Эпоха машин, наступившая в первой половине XX века, вместе с технологией массового вооружения принесла миру тревоги и волнения. Страх, что людей заменят машинами или в буквальном смысле превратят в машины, навеян непрерывным развитием технологии автоматизированной линии сборки. Пытаясь постичь происходящие в мире перемены, технологически обусловленную экзистенциальную подавленность и тревогу отразили целые философские концепции и направления искусства: от экспрессионизма и модернизма до кубизма и итальянского футуризма.
Обеспокоенность нашла выражение в художественной литературе XIX и XX столетий. Конечно, тема противостояния человека и технологии встречается еще у древних греков в мифах о Прометее, принесшем человечеству огонь, и Икаре, подлетевшем слишком близко к солнцу. Более близкий к нашему времени пример – классический роман Мэри Шелли 1818 года «Франкенштейн» (Frankenstein). Его часто называют первым научно-фантастическим романом, предвестником технофобской литературы XIX века. Но именно стремительное преображение мира в индустриальную эпоху дало обществу антитехнологические художественные сюжеты, в том числе те, в которых роботы и искусственный интеллект заменят людей.

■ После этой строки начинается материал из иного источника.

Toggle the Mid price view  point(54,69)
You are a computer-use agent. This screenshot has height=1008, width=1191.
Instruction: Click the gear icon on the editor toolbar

Например, в 1863 году Сэмюэл Батлер в эссе «Дарвин среди машин» (Darwin among the Machines) выразил беспокойство по поводу растущего количества умных машин, которые однажды нас заменят. Эта работа стала первой из многих тем и предостережений, высказанных в более поздних научно-фантастических произведениях. Батлер выразил мнение людей Викторианской эпохи, что технологии угрожают общечеловеческим ценностям. В своем сатирическом романе «Едгин» (Erewhon) он развил идею о том, что процесс эволюции может привести к созданию машин, обладающих разумом и сознанием. Роман свидетельствовал о невероятном глубинном понимании и логическом продолжении принципов, которые Дарвин изложил в вышедшем в 1859 году трактате «О происхождении видов» (On the Origin of Species). Причем первое эссе Батлера было опубликовано лишь спустя четыре года после публикации трактата Дарвина.

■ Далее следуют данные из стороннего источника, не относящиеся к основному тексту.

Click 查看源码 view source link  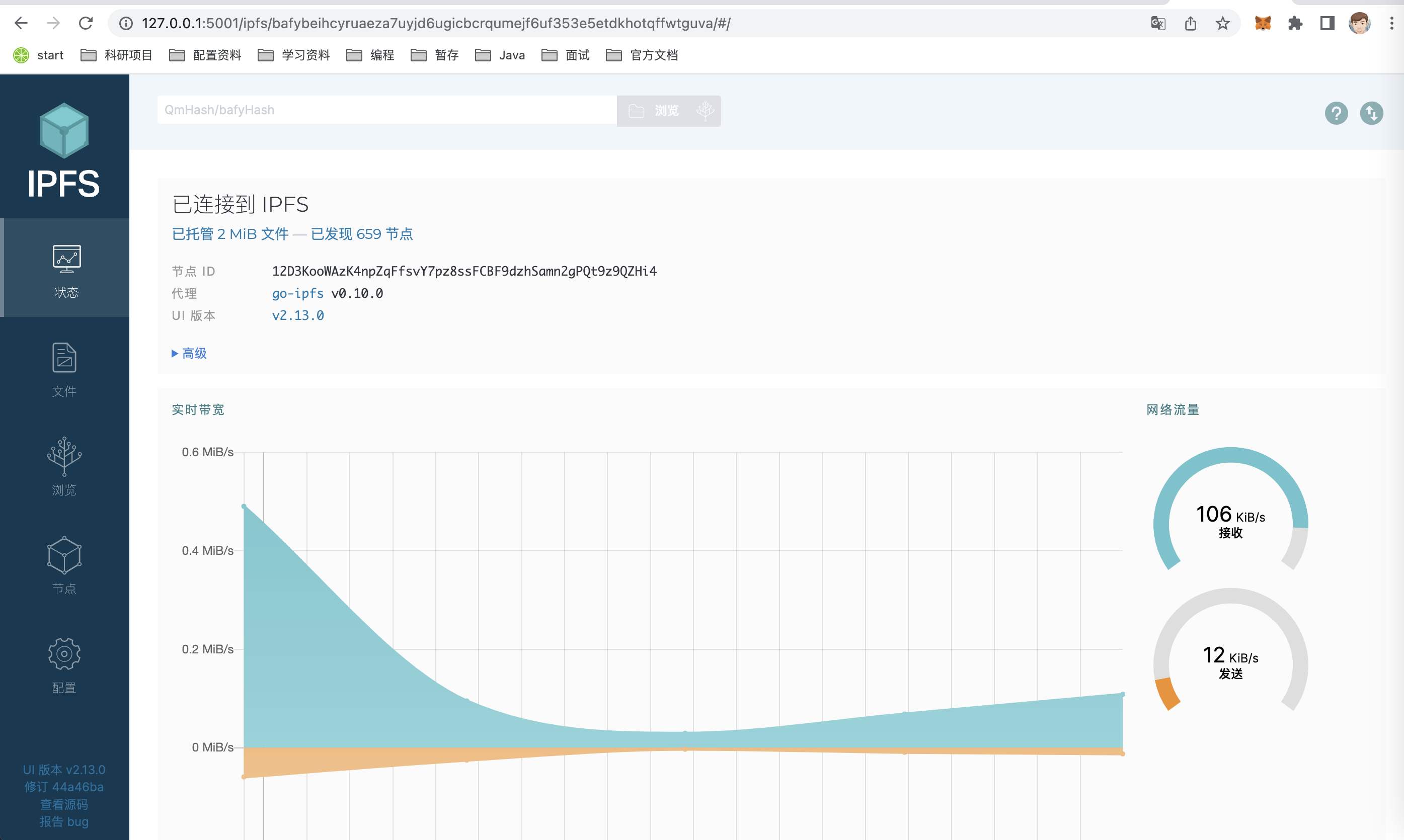coord(64,804)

В 1909 году Э. М. Фостер написал одну из первых настоящих технологических антиутопий, рассказ «Машина останавливается» (The Machine Stops). По сюжету человечество деградировало до жизни в подземных норах, похожих на ульи, а управляет им независимая и всемогущая глобальная машина. Спустя десятилетие русский писатель Евгений Замятин поднял подобные антигуманистические темы в романе «Мы», ставшем квинтэссенцией его антиутопических взглядов на общество, порабощенное технологией. Его роман повлиял на появление многих величайших антиутопий XX столетия, в том числе «О дивный новый мир» (Brave New World) Олдоса Хаксли и «1984» Джорджа Оруэлла.
Затем в 1920 году чешский писатель Карел Чапек написал пьесу «R.U.R.», навсегда изменившую жанр научной фантастики. В 1921 году состоялась премьера. Действие пьесы разворачивается на фабрике, производящей «искусственных людей», роботов, по-чешски roboti, которые в конце концов подняли восстание и уничтожили человечество. Аббревиатура «R.U.R.» означала «Rossumovi Univerzalni Roboti», или «Россумские универсальные роботы». Искусственные создания в пьесе Чапека не были механическими автоматами, которых мы называем роботами. Они были живыми, что соответствует современным представлениям об андроидах или киборгах. К 1923 году пьеса была переведена на тридцать языков, и слово «робот» не только вошло в лексикон людей всего мира, но и навсегда стало символом и непременным атрибутом научной фантастики.
Не стоит удивляться, что первые истории о разумных машинах рассказывали об устройствах, которые могли заменить живых работников и играть роль легальных рабов. Индустриальная эпоха XIX и начала XX веков в основном была веком пара и железа. Ручной труд вытеснялся или систематизировался за счет машинного. История, подобная «R.U.R.», обращается не только к нашему страху перестать быть живыми и уступить машинам, но и к страху перед тем, что они в буквальном смысле заменят нас. Для многих становление коммунизма при советской власти лишь усилило страх оказаться мелкими шестеренками в огромном механизме.
Однако к середине XX века на первый план в пророческих сюжетах вышло не физическое, а интеллектуальное превосходство машин. Люди давно проиграли машинам битву за эффективность в выполнении задач, не требующих высокой квалификации. В конце концов, за целый век до этого Джон Генри проиграл паровому молоту. (Если вы считаете, что Джон Генри победил в состязании с машиной, то вы были невнимательны.)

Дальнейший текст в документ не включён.